Landlord Sues HPD for Allegedly Revoking 421a Tax Benefit Without Warning
The former owner of a Williamsburg, Brooklyn, apartment building wants the city to pay its taxes, not the other way around.
Landlord Grand Slam Brooklyn sued the New York City Department of Housing Preservation and Development (HPD) and the New York City Department of Finance for allegedly revoking its lucrative 421a tax benefit at 276 Grand Street without proper warning, according to a lawsuit filed Friday in New York County Supreme Court.
Though it has since sold the building, Grand Slam claimed it’s on the hook for a $191,307 tax bill because the city improperly rescinded 421a benefits, and it wants a refund.
HPD, the Finance Department, the New York City Law Department and an attorney for Grand Slam did not immediately respond to requests for comment.

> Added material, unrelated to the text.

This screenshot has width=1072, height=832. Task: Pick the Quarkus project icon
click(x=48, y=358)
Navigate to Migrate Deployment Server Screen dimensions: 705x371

Grand Slam purchased the four-unit building between Roebling and Havemeyer streets in 2014 for $3.1 million. The rent-stabilized apartments were supposed to benefit from 421a — a subsidy that gave landlords a smaller tax bill in exchange for providing affordable housing — until 2027, according to property records and the suit.
But when Grand Slam put the property up for sale in the spring, it claims it suddenly learned it was charging renters more than allowed under the 421a program, according to court documents. Grand Slam claimed it refunded its tenants and lowered their rents, but later found out from the Finance Department the benefit was revoked in August.
Grand Slam alleged that HPD and the Finance Department failed to provide the two required warnings that the 421a benefits were going to be revoked.
While Grand Slam sold the building to SCG Realty II for $4.5 million in October, it claimed part of the purchase price is being held in escrow until it knows whether it has to pay the tax bill.
The lawsuit comes after the 421a program ended in June with no clear replacement in sight, much to the ire of the city’s residential real estate developers, Commercial Observer reported.
The Real Estate Board of New York has credited 421a with helping to create more than half of all of New York City’s multifamily residential units in the last eight years, but critics have called the law a handout to developers.